Material to process >>

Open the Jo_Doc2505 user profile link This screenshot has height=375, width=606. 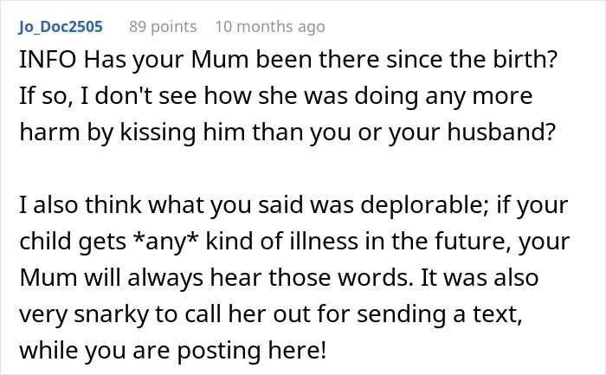coord(60,26)
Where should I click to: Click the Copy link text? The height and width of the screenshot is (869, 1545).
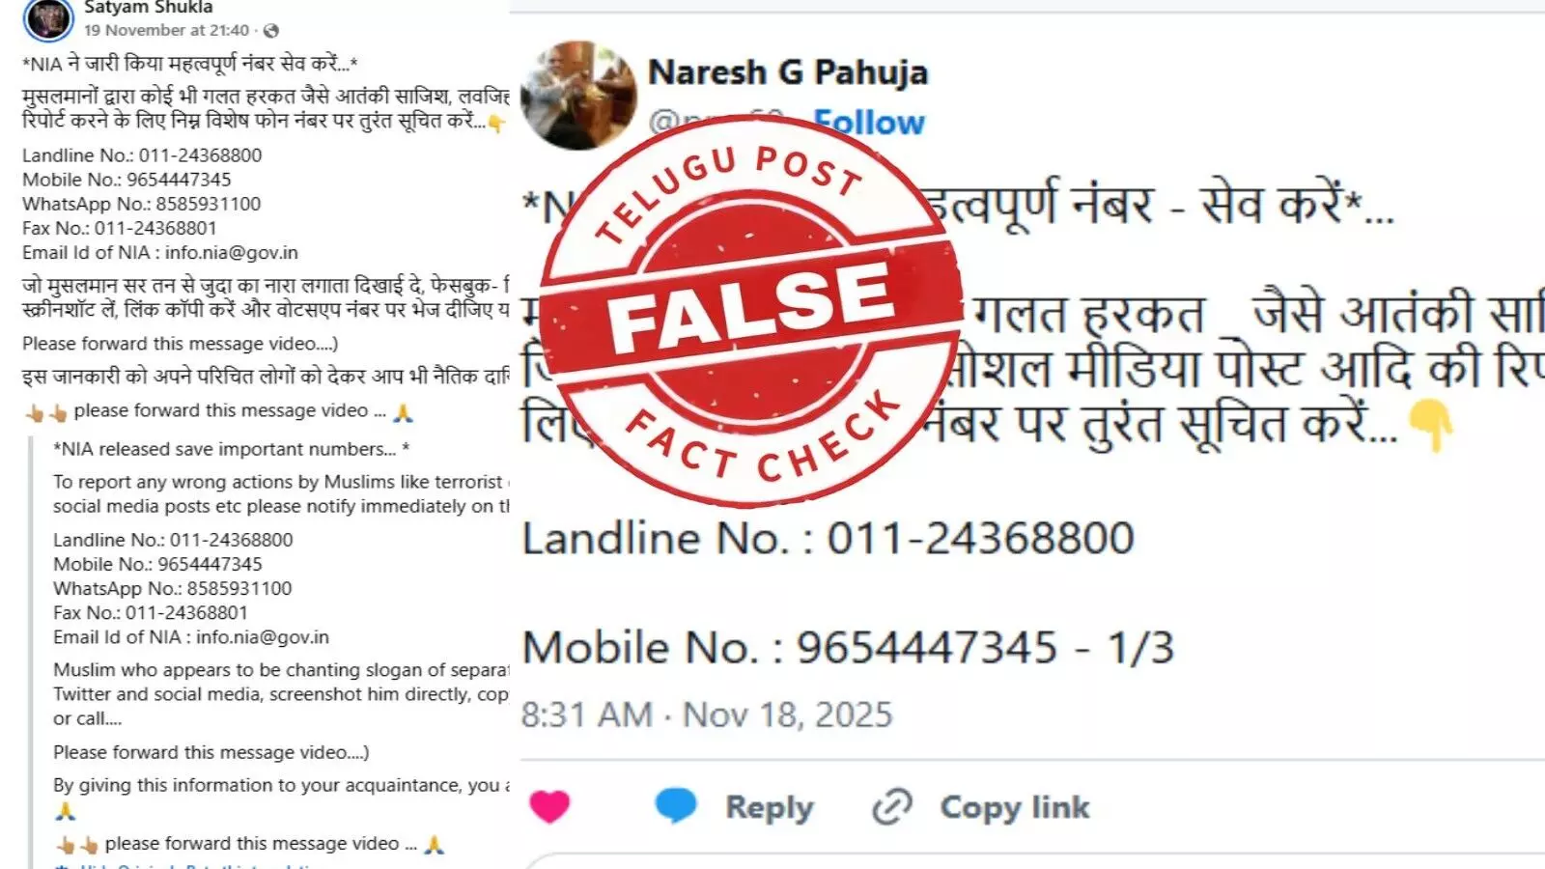(x=1015, y=807)
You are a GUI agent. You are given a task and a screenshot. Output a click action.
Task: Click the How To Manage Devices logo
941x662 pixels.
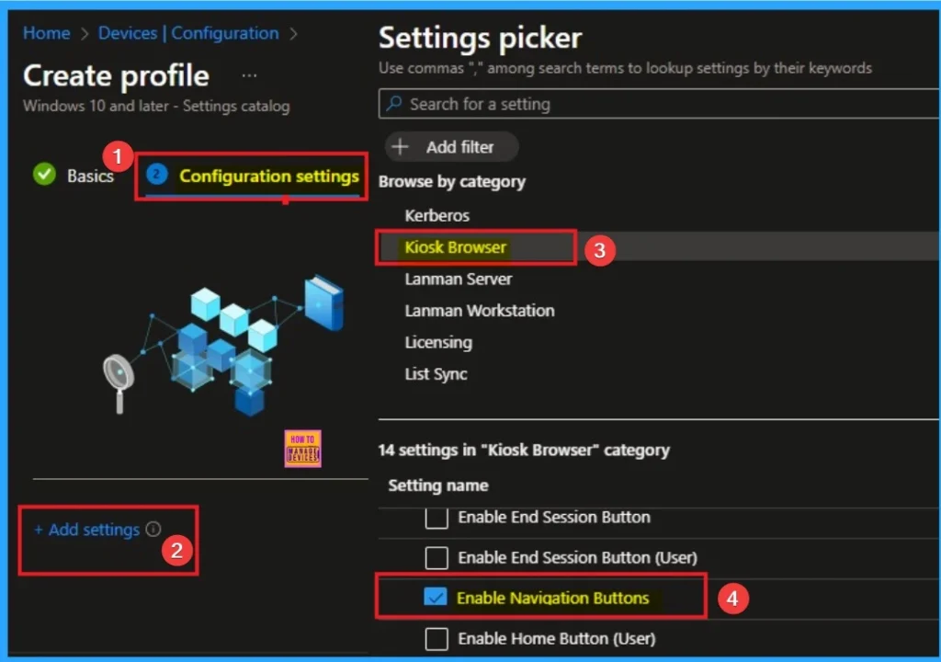(302, 449)
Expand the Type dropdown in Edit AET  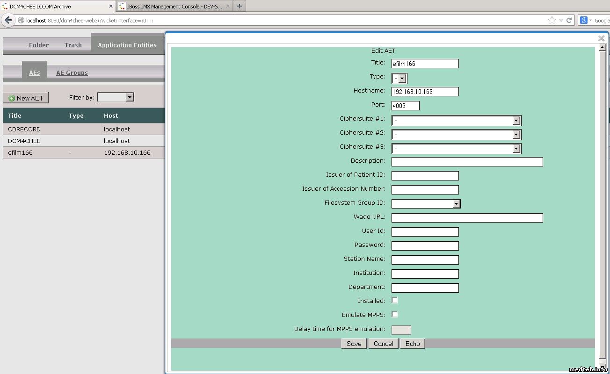pyautogui.click(x=402, y=79)
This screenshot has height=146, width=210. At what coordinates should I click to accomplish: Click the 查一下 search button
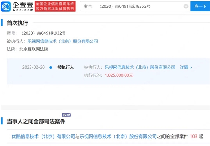click(200, 6)
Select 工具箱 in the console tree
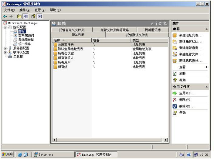 click(x=18, y=57)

Description of the task >> Gather each line of the items above that contains the word "should".

Exercise result >>
Where should I click to: Click the Copy link text? The height and width of the screenshot is (869, 1545).
This screenshot has height=146, width=210. At what coordinates should I click to accomplish: Click the 查一下 search button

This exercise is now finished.